Dans un tel contexte, de récents jugements du Tribunal des professions et de la Cour d’appel sont venus élargir les frontières de l’indispensable « lien avec l’exercice de la profession », qui n’est plus limité à des activités réservées ou à la stricte vie professionnelle :

« [78] […] il y a lieu de conclure que les actes de la vie privée […] peuvent être liés à [la] vie professionnelle.
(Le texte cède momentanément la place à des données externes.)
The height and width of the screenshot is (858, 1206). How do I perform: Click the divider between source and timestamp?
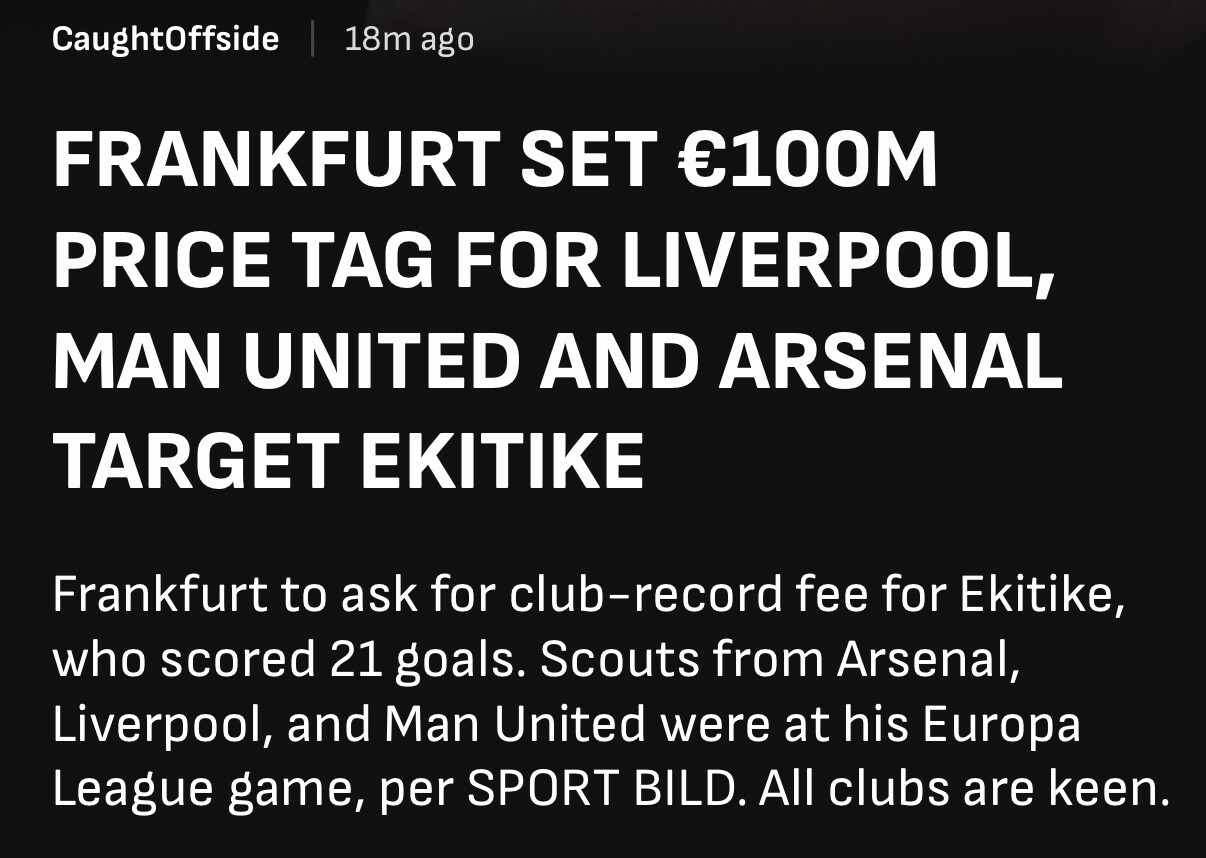click(x=312, y=40)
La jurisprudence du Tribunal des professions est sans équivoque. »

« [79] […] [Il faut] examiner la nature des infractions dont le professionnel a été reconnu coupable, leur gravité de même que les circonstances entourant leur commission et ce, en relation avec les qualités essentielles à l’exercice de cette profession […]6 » (Nous soulignons.)

« [49] Outre la teneur des infractions, il lui fallait aussi examiner leur gravité, de même que les circonstances entourant leur commission, et ce, en lien avec les fondements de la profession7. » (Nous soulignons.)

En conclusion

À ce jour, le CDOIQ n’a jamais sanctionné des ingénieures ou des ingénieurs pour des infractions criminelles commises exclusivement dans le cadre de leur vie privée.

Mais cela est appelé à changer, car le Bureau du syndic a récemment déposé des plaintes à l’encontre d’ingénieurs reconnus coupables d’infractions criminelles commises dans le cadre de leur vie privée.

Et comme le mentionnait la Cour d’appel8 :

« [75] Le public n’est-il pas en droit de croire que les ordres professionnels prennent toutes les mesures pour éviter que certains de leurs membres, dont l’honnêteté a été mise en doute, ne puissent offrir leurs services au public? »

 

  1. Titre d’un roman de Dostoïevski publié en 1866-1867. Au fil du temps, ce classique de la littérature russe a été adapté à de multiples reprises au cinéma, à la télévision et au théâtre.
  2. Ingénieurs (Ordre professionnel des) c. Duhaime, 2023, QCCDING 16.
  3. Landry c. Avocats (Ordre professionnel des), 2011, QCTP 208.
  4. Évidemment, le terme « châtiment » est utilisé ici pour créer un effet stylistique, et non pas dans son sens littéral. En droit disciplinaire, on parle plutôt de « sanction ». Et l’objectif d’une sanction n’est pas de « châtier », mais la protection du public, la dissuasion du professionnel ou de la professionnelle de récidiver et l’exemplarité à l’égard des autres membres de la profession qui pourraient être tentés de poser des gestes semblables.
  5. Me Martine Gervais et Philippe-André Ménard, ing., « Les médias sociaux et la déontologie : prudence et retenue », Plan, volume 59, numéro 3, mai-juin 2022, p. 20-23 et « Être membre d’un ordre professionnel : privilège et obligations », Plan, volume 59, numéro 4, juillet-août 2022, p. 20-22.
  6. Avocats (Ordre professionnel des) c. Thivierge, 2018, QCTP 23 et Thivierge c. Bellemare, 2021, QCCA 678.
  7. Comptables professionnels agréés (Ordre des) c. Nareau, 2018, QCTP 60.
  8. Salomon c. Comeau, 2001, CanLII 20328 (QC CA).